From Casetext: Smarter Legal Research

Lewis v. Connor

Supreme Court of Ohio
Dec 19, 1985
21 Ohio St. 3d 1 (Ohio 1985)

Summary

holding that the savings statute permits the refiling of a workers' compensation appeal in the common pleas court

Summary of this case from Jackson v. Industrial Commission

Opinion

No. 85-31

Decided December 19, 1985.

Workers' compensation — Savings statute — R.C. 2305.19 applicable to R.C. 4123.519 appeal to court of common pleas.

O.Jur 2d Limitation of Actions § 146. O.Jur 2d Workmen's Compensation § 179.

Where a notice of appeal is filed within the time prescribed by R.C. 4123.519 and the action is dismissed without prejudice after expiration of that time, R.C. 2305.19, the savings statute, is applicable to workers' compensation complaints filed in the common pleas court.

APPEAL from the Court of Appeals for Cuyahoga County.

Appellant, Maxine Lewis, sustained neck and back injuries in 1979 while in the course and scope of her employment with appellee Cleveland Twist Drill Company. Appellant's workers' compensation claim was subsequently denied by the appellee Industrial Commission. On July 6, 1981, pursuant to R.C. 4123.519, appellant timely filed her notice of appeal and complaint in the Court of Common Pleas of Cuyahoga County. Pretrial discovery was conducted over a period of two years. On June 2, 1983, however, the trial court dismissed appellant's complaint without prejudice due to the failure of appellant's counsel to attend a pretrial conference.
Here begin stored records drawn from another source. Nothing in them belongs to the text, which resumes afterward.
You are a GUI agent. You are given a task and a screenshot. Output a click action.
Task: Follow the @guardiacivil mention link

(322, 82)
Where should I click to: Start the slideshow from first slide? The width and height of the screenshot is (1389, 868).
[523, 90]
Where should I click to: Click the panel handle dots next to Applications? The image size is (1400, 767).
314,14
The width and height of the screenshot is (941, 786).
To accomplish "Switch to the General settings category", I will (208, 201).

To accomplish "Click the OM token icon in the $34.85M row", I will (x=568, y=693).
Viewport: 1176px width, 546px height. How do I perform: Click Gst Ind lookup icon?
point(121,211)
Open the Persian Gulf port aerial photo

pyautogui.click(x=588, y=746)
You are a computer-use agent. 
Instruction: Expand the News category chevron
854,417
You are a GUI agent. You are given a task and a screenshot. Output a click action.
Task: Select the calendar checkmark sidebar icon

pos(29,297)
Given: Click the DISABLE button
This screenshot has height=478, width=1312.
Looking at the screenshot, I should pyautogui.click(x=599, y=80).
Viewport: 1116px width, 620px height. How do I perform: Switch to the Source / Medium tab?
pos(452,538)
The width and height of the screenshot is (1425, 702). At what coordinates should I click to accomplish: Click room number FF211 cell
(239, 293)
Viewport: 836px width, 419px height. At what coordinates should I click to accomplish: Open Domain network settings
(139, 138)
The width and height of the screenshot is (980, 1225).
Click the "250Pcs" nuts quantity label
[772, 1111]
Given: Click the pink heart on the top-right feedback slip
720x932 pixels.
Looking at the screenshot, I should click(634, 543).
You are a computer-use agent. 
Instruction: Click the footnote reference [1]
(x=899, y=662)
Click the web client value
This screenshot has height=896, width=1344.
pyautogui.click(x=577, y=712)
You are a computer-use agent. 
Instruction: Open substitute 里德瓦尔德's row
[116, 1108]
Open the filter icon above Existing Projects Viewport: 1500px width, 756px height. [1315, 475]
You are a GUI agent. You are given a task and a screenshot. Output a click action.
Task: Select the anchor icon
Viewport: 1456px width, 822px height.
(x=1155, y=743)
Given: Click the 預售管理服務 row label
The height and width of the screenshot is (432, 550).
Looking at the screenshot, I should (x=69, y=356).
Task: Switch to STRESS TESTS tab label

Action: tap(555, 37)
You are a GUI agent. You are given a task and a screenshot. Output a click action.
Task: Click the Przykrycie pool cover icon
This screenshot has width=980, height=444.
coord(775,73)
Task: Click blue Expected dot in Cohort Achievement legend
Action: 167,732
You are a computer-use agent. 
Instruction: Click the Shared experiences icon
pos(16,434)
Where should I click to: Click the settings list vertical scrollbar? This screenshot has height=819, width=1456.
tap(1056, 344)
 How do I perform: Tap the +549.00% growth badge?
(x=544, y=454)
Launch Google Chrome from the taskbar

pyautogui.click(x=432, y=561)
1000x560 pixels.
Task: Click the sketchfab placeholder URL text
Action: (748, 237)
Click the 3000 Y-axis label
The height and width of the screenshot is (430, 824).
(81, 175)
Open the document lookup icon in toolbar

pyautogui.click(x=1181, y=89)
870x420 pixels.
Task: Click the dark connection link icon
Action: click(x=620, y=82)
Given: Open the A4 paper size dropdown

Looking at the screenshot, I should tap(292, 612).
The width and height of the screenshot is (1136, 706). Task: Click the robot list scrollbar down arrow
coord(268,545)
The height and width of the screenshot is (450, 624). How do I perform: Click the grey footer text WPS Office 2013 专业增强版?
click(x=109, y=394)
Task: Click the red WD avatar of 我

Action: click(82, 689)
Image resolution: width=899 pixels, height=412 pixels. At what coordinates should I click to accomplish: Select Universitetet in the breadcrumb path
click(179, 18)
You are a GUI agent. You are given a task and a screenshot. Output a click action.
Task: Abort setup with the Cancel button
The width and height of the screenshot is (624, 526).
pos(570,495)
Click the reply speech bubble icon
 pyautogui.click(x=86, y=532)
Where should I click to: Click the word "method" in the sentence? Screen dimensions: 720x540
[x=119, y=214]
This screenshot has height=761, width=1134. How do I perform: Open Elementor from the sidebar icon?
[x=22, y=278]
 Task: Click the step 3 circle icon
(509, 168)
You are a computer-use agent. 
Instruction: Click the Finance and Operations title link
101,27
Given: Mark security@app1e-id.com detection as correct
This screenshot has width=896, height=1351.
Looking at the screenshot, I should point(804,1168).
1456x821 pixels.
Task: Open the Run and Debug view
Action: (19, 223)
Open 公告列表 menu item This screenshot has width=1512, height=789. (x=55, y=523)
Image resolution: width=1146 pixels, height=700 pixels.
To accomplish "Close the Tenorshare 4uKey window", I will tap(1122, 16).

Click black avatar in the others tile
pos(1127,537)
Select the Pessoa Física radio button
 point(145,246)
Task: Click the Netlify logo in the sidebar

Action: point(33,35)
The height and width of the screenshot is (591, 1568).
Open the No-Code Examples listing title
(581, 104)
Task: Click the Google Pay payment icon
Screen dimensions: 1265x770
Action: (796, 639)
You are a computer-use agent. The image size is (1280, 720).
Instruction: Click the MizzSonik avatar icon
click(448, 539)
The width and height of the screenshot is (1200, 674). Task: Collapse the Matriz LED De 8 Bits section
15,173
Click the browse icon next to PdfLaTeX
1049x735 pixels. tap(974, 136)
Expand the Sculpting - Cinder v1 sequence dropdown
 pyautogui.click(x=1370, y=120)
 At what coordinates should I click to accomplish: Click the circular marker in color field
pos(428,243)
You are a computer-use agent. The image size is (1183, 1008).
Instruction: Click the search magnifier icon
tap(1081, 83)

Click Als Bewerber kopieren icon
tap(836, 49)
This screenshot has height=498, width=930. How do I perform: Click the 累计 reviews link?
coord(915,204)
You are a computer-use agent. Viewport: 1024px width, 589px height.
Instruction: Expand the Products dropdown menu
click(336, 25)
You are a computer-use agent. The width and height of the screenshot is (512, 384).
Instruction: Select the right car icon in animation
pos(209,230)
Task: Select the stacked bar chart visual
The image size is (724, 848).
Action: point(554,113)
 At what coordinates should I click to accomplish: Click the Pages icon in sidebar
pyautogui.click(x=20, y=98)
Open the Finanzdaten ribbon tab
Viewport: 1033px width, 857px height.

On August 22, 1983, appellant filed a second complaint, predicated upon the allegations in the first, in the belief that the savings statute, R.C. 2305.19, was applicable to her complaint. The case was assigned to a second judge. Appellee Cleveland Twist Drill then moved for dismissal, claiming that appellant could not file the notice of appeal necessary to vest the trial court with subject matter jurisdiction over appellant's second complaint because the limitation period of R.C. 4123.519 had long since run. The trial court granted appellee's motion for dismissal.

On appeal, appellant argued that the savings statute should apply to her complaint, which was filed pursuant to the appeal from Industrial Commission decisions as allowed by R.C. 4123.519. Appellees contended that R.C. 4123.519 created a substantive right of action, unknown at common law. Appellees relied on the doctrine which holds that with such "right creating" statutes, the limitation period is an inherent part of the statute out of which the right arises and thus when the statutory period expires, the right itself is also extinguished. The court of appeals agreed, and affirmed the dismissal of appellant's complaint.

The cause is now before this court pursuant to the allowance of a motion to certify the record.

Dennis O. Norman, for appellant.

Anthony J. Celebrezze, Jr., attorney general, and John C. Vanik, for appellees Administrator et al.

Henry B. Bruner, for appellee Cleveland Twist Drill Co.


The question presented is whether the savings statute, R.C. 2305.19, is applicable to complaints filed on appeal from a decision of the Industrial Commission pursuant to R.C. 4123.519. We answer that question in the affirmative.

R.C. 2305.19 provides in pertinent part:
"In an action commenced, or attempted to be commenced, if in due time a judgment for the plaintiff is reversed, or if the plaintiff fails otherwise than upon the merits, and the time limited for the commencement of such action at the date of reversal or failure has expired, the plaintiff, or, if he dies and the cause of action survives, his representatives may commence a new action within one year after such date. This provision applies to any claim asserted in any pleading by a defendant. * * *"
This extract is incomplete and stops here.